En el misterio de la Navidad, la luz de Cristo irradia sobre la tierra. Primero y ante todo, sobre Virgen María y José, que son iluminados por la presencia del Niño Dios. La luz del Redentor se manifiesta luego a los pastores de Belén, que, advertidos por el ángel, acuden prestos a la cueva y encuentran allí la “señal” que se les había anunciado: un niño envuelto en pañales y acostado en un pesebre (cf Lc 2, 12). Los pastores, junto con María y José, representan al “resto de Israel”, a los pobres y sencillos, a quienes se anuncia la buena nueva. Y por último, el resplandor de Cristo alcanza a los Magos, que constituyen las primicias de los pueblos paganos. Quedan en la sombra los palacios del poder de Jerusalén, entonces como hoy: ahí la noticia del nacimiento del Mesías no suscita alegría, sino temor y reacciones hostiles.
La luz de la Navidad no es una metáfora; es la imagen de una realidad. “Dios es luz” y “Dios es amor”, nos dice San Juan (1 Jn 1, 5; 4, 16). Con otras palabras: la luz que aparece en Navidad y hoy se manifiesta a las naciones es el amor de Dios, revelado en la Persona del Verbo encarnado. Atraídos por esta luz, llegan los Magos de Oriente. El manantial de esta atracción es el amor de Dios, que atrae a todos y todo a sí, en la Persona encarnada del Verbo.
También vosotros, queridos Telesforo, Ángel, Marc y Juan Carlos, habéis experimentado esta atracción del Niño Dios, de Cristo Jesús en vuestras vidas. Como los Magos también podéis decir: “Hemos visto salir su estrella y venimos a adorarlo” (cf. Mt 2, 2). Imagino el eco que pueden tener en vuestro interior estas palabras, y todo el relato de la búsqueda de los Magos y de su encuentro con Cristo. Cada uno a su modo habéis visto una estrella en un momento de vuestra vida, habéis percibido una voz que os atraía, habéis escuchado la llamada del Señor, os habéis puesto en camino y experimentado también la oscuridad y, bajo la guía de Dios, vais llegando a la meta. Este pasaje evangélico sobre la búsqueda de los Magos y su encuentro con Cristo lo habéis experimentado en todo vuestro proceso de discernimiento y comprobación de la llamada al sacerdocio.

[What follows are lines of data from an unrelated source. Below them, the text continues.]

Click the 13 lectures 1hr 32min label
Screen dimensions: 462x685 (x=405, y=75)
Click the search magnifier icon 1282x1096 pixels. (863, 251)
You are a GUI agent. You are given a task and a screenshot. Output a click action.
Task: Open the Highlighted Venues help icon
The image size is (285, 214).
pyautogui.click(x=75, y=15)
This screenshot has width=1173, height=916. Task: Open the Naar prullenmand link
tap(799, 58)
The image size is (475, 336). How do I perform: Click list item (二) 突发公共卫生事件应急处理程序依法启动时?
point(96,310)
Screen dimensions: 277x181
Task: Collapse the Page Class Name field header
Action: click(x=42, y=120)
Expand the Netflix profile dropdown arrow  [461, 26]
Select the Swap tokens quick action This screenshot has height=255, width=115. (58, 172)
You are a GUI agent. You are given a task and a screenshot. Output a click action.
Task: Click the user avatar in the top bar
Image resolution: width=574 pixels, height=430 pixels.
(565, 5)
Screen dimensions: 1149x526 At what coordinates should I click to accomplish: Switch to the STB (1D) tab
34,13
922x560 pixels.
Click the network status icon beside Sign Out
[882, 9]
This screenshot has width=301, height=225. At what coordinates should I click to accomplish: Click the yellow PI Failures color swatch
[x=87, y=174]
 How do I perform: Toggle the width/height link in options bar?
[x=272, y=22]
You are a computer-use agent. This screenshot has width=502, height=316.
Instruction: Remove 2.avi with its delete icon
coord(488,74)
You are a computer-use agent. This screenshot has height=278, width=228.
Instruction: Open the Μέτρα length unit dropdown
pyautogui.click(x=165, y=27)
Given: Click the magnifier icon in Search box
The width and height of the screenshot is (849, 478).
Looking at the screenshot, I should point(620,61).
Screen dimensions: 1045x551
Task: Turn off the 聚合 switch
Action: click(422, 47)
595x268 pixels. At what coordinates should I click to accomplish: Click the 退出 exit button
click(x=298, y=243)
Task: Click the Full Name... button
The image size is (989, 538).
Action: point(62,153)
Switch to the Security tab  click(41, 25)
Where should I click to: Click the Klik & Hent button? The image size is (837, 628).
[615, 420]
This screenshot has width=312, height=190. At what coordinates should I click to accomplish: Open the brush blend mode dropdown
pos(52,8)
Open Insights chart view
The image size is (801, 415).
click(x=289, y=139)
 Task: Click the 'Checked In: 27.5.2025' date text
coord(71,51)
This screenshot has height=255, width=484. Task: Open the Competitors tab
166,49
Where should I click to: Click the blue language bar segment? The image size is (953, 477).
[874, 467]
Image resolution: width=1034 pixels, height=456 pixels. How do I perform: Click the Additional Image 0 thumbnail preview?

Ahora bien, el viaje de los Magos está motivado por una fuerte esperanza, que les atrae y les guía hacia Jesús, el “Rey de los judíos”, para ponerse al servicio de la realeza de Dios. Los Magos tenían un deseo grande de Dios, de verdad y de felicidad; un deseo que les atrajo y sedujo, que los indujo a dejarlo todo y a ponerse en camino. Era como si hubieran esperado siempre aquella estrella. Era como si aquel viaje hubiera estado siempre inscrito en su destino, que ahora finalmente se cumplía. Este es también el misterio de vuestra llamada, de vuestra vocación al sacerdocio; un misterio que afecta a la vida de todo cristiano, pero que tiene mayor relieve en los que Cristo invita a dejarlo todo para seguirlo más de cerca. Cristo mismo, su luz, entró y ‘se coló’ un día en vuestra vida, Él os ha atraído y seducido; y habéis vivido la belleza de vuestra llamada como un ‘enamoramiento’. Seguro que vuestro corazón, lleno de asombro, os ha hecho decir una y otra vez en la oración: “Señor, y ¿por qué precisamente a mí?”. Y seguro que habréis dudado si éste era vuestro camino. Pero el amor no tiene un ‘porqué’, es un don gratuito al que se responde con la entrega de sí mismo. Y es en la entrega total, en la donación gratuita donde uno se encuentra, donde resplandece la verdad de la propia vida y donde se encuentra el camino de la felicidad.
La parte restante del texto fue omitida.